After it became obvious that the three Democrats were hanging tight, both Boyd and Carroll supported the measure. Which led Alan Lurie, director of the politically powerful Southern Arizona Home Builders Association, to complain he and the rest of the Growth Lobby had been "ambushed."
Could be. But Lurie was a general in the Air Force (and spent a few years in the Hanoi Hilton, making him one of Tucson's genuine war heroes). And a good general who gets ambushed should take another look at his point man.
For years, St. John has suffered from delusions of relevance, and Genzer isn't the first person he's crudely tried to intimidate. In 1996 St. John raised 30 grand, mostly from the Growth Lobby, for an abortive race for the state House of Representatives in District 13. He blew most of that cash--some on questionable items like shirts, tires and a computer--and then announced he wasn't running after all because nobody had found his unemployed roommate a job. That should have told Lurie and others something about St. John's judgment and credibility.
He and Boyd, however unintentionally, have opened Pandora's Box. They're still trying for their hokey "consensus committee," but the real environmentalists are wise to this crap.
Boyd should recall that in 1988 then-Supervisor Iris Dewhirst and then-City Councilwoman Sharon Heckman co-sponsored a "growth symposium" at Hotel Park Tucson and invited all groups to come "reason together" to "reach consensus." They dragged in some mediator type from Denver to do "conflict resolution." The highlight of the proceedings came when then-Supervisor Reg Morrision brought in a guy from the development community as a featured speaker--Charles Keating. And Dewhirst and Heckman were blown out in the next election.

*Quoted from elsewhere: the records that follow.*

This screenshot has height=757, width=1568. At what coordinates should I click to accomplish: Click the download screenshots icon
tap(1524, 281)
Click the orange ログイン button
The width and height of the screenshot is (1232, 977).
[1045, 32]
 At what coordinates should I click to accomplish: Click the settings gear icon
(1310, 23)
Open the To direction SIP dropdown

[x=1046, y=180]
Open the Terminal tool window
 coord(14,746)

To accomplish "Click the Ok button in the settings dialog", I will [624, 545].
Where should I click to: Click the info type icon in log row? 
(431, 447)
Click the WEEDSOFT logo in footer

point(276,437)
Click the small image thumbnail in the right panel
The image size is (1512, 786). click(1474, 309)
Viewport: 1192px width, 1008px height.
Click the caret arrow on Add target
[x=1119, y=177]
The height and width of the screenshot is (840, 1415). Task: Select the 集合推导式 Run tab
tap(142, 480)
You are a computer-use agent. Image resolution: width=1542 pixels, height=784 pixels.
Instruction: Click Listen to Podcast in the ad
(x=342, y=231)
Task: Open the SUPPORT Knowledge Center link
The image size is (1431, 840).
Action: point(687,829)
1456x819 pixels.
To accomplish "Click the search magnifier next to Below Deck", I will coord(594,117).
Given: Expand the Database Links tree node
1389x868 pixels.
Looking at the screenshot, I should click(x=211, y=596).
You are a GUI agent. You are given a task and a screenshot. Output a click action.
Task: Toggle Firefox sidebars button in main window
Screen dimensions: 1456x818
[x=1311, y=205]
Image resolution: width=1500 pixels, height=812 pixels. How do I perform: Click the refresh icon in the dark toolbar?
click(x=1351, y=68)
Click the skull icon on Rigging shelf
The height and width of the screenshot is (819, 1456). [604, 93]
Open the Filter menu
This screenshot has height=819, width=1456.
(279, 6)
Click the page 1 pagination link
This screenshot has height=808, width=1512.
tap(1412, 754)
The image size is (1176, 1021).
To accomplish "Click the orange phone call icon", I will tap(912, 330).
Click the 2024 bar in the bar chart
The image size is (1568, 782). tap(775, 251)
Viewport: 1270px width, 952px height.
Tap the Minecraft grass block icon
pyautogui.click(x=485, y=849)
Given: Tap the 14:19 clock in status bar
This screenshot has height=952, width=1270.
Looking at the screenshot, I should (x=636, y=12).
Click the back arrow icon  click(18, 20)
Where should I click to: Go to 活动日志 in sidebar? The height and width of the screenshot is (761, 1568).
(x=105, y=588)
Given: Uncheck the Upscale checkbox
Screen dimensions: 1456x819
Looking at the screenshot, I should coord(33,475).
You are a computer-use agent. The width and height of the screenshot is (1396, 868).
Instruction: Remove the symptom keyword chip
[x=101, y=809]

The neighborhood and tree-hugger types have been stalled for years with these feel-good ploys. They've gone to countless meetings and sat around for endless hours with a bunch of suits and county staffers getting paid to mumble pop-pysch babble. The process was designed to wear the environmentally-minded folks down and blow them off. Enough. Sorry, Mike. Been there, done that.
THE REAL GAMES begin on May 19, when all those ordinances and modifications come back to the supervisors. Between now and then the Growth Lobby will counter-attack at a scheduled series of public hearings
Even if Carolyn Campbell draws the ordinances, they'll represent merely a start at finally getting around to restraining growth in Pima County. Supervisor Carroll calls most of these proposed measures "housekeeping" that should've been accomplished long ago. He's right, of course, but the house is now filthy and needs a major renovation. Some folks even think it was beginning to smell.
And, unfortunately, however strong such ordinances may be, they'll have little effect on entities like Marana and Oro Valley, which could currently handle most of this area's projected growth based on existing zonings.
We suspect there'll be three votes for the new ordinances on May 19. If the Growth Lobby is smart, they'll try for some meaningful reform in other areas--for example, a reduction in certain developmental standards that put a lot higher price tag on new homes than those lousy $1,500 impact fees they've bitched about, or for speeding up the process that adds more interest costs. It'll be their turn to control "extremists."
For whatever reason, the community is indebted to Boyd for putting the whole growth issue on the table. And more in debt to Bronson for actually taking action, and to Grijalva for backing her up, and to Eckstrom for providing the third vote, and to Carroll for going along. And to all of them for adding a few points of their own. And to Tucson City Councilman Steve Leal, who has been talking up the need for infill and city-county cooperation for years, and who brought the city into the process.
With any luck, at least three supes will stay tight and vote right on May 19, and it will mark the beginning of some intelligent growth policies for our community.